- Mount Château Blanc Location within Alps

Highest point
- Elevation: 3,408 m (11,181 ft)
- Coordinates: 45°38′24″N 7°01′27″E﻿ / ﻿45.6400111°N 7.0241515°E

Geography
- Location: Aosta Valley, Italy

= Mount Château Blanc =

Mountain in Italy

Mount Château Blanc (Monte Château Blanc, Mont Château Blanc) is a 3,408 m tall mountain of the Graian Alps in northern Italy. Its summit lies on the boundary between the municipalities of La Thuile, Valgrisenche and Arvier in the Aosta Valley, Italy.

== Description ==
Mount Château Blanc stands along the ridge dividing the Rutor Valley in the west from the Valgrisenche to the east and which culminates at Testa del Rutor (3,486 m) to the south-west of the summit.

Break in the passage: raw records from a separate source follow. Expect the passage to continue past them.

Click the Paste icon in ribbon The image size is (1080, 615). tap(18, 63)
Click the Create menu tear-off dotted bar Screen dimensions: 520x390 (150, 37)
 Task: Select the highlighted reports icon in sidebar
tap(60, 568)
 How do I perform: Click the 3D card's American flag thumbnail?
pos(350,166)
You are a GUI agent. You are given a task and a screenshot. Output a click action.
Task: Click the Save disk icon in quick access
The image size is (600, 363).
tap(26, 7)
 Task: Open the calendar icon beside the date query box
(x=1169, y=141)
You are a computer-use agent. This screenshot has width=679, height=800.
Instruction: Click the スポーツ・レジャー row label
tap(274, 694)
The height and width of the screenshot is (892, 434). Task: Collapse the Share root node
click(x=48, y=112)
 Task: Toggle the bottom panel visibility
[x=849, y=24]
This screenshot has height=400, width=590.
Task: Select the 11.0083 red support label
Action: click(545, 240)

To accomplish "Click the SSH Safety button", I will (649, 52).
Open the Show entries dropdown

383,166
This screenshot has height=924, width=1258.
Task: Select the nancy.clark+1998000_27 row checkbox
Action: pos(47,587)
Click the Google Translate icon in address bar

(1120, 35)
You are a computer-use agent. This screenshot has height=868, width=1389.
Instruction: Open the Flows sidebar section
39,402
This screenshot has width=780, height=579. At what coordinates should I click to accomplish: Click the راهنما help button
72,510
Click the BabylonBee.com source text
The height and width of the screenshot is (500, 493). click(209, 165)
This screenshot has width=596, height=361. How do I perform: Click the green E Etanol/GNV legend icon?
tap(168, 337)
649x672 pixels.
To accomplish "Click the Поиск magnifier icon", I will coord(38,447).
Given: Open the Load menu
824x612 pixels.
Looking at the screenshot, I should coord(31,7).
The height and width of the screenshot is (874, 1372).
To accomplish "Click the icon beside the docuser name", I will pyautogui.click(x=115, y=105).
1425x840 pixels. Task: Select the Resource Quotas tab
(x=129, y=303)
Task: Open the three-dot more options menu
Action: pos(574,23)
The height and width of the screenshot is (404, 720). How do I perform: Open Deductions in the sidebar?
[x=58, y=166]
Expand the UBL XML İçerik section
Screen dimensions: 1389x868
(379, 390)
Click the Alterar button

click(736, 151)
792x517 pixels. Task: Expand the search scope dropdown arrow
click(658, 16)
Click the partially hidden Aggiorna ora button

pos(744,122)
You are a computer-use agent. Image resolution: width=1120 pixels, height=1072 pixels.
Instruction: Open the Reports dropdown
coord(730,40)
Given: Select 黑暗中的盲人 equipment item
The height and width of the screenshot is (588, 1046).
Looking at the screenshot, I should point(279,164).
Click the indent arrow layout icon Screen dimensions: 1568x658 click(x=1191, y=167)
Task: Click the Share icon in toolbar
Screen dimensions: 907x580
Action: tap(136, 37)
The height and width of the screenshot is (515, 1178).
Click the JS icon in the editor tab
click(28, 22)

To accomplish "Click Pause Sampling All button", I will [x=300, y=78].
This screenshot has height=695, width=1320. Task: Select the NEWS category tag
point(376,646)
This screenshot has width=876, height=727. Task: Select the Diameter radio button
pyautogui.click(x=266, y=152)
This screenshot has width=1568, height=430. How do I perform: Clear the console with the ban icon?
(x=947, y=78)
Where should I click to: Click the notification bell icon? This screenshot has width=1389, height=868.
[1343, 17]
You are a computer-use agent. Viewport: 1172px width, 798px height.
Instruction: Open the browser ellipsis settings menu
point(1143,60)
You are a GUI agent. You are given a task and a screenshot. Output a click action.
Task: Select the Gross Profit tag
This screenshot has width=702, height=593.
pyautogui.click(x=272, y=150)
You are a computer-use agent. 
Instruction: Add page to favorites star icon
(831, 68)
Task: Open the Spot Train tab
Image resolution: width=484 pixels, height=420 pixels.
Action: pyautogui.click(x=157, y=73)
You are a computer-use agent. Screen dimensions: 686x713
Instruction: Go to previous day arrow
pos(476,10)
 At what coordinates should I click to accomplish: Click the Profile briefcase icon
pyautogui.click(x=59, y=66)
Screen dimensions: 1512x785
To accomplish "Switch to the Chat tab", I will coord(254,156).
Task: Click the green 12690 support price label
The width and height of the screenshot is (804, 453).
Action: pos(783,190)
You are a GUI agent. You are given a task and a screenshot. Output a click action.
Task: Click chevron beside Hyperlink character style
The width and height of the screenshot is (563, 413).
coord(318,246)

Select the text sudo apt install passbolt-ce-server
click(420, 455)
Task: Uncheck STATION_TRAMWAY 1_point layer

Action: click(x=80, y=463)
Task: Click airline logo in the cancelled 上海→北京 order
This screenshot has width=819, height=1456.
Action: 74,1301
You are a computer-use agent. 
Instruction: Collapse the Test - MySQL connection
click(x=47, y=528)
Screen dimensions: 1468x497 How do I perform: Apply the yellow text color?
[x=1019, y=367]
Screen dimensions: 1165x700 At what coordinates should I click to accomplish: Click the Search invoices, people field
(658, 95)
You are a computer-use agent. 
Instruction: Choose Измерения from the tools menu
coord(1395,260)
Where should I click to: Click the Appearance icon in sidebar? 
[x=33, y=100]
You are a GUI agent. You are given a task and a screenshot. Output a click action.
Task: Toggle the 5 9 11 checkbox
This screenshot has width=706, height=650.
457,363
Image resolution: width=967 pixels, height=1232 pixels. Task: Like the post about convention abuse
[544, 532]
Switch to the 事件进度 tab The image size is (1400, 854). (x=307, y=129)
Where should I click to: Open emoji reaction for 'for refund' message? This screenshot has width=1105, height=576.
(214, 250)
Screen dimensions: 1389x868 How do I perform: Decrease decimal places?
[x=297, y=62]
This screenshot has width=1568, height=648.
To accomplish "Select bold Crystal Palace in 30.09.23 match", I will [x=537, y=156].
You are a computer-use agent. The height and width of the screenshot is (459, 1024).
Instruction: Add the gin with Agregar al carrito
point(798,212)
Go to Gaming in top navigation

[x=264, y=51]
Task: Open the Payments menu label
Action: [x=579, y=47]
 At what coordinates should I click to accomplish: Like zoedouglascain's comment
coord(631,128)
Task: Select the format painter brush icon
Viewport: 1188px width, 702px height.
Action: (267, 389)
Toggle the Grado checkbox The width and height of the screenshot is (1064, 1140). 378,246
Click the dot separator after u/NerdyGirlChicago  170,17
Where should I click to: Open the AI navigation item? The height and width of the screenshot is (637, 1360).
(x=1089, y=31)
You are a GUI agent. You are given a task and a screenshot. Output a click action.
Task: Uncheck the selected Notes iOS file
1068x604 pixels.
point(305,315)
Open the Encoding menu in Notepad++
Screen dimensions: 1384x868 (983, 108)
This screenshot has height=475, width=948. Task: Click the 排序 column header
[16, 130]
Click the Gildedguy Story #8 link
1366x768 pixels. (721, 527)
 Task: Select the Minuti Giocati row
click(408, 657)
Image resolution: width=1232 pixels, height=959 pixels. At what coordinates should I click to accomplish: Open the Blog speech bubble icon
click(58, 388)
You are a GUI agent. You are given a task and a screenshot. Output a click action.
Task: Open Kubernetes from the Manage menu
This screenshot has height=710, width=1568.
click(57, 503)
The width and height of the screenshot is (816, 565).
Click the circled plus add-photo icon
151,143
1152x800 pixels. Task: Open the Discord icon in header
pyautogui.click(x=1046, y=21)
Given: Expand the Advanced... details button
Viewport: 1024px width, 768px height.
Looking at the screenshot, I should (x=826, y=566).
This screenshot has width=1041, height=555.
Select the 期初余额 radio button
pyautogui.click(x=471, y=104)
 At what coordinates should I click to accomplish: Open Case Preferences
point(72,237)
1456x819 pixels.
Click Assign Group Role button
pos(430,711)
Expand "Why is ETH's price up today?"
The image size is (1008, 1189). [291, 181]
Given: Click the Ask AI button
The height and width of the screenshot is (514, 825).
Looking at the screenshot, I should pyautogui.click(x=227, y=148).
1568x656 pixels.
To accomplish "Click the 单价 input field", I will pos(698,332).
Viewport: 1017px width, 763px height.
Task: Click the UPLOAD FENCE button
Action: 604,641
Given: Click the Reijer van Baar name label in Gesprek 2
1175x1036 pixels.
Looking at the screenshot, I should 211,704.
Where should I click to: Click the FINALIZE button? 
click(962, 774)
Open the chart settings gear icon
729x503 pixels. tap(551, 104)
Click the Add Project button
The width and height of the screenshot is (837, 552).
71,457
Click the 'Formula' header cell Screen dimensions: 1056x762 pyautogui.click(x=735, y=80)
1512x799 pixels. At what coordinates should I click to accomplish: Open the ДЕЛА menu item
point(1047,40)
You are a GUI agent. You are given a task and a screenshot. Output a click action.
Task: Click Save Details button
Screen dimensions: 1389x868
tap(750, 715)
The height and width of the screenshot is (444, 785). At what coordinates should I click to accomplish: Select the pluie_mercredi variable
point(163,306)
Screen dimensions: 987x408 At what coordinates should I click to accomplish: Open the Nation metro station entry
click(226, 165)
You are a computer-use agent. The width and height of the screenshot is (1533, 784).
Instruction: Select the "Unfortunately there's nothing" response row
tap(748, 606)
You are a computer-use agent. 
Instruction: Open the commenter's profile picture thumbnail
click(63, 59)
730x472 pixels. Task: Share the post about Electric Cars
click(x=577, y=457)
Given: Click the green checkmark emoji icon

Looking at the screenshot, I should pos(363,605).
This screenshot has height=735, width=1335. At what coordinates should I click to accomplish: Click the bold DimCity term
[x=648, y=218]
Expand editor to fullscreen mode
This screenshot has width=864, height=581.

The mountain's eastern slopes, on the Valgrisenche side, are occupied by the Château Blanc Glacier, whereas the larger Rutor Glacier extends across its western flank in the Rutor Valley.

== SOIUSA classification ==
According to the SOIUSA (International Standardized Mountain Subdivision of the Alps) the mountain can be classified in the following way:
- main part = Western Alps
- major sector = North Western Alps
- section = Graian Alps
- subsection = Alpi della Grande Sassière e del Rutor
- supergroup = Catena Rutor-Léchaud
- group = Gruppo del Rutor
- subgroup = Nodo del Rutor

== Ascent ==
The summit is most commonly reached from Planaval at the entrance to the Valgrisenche. The ascent is a popular ski mountaineering route.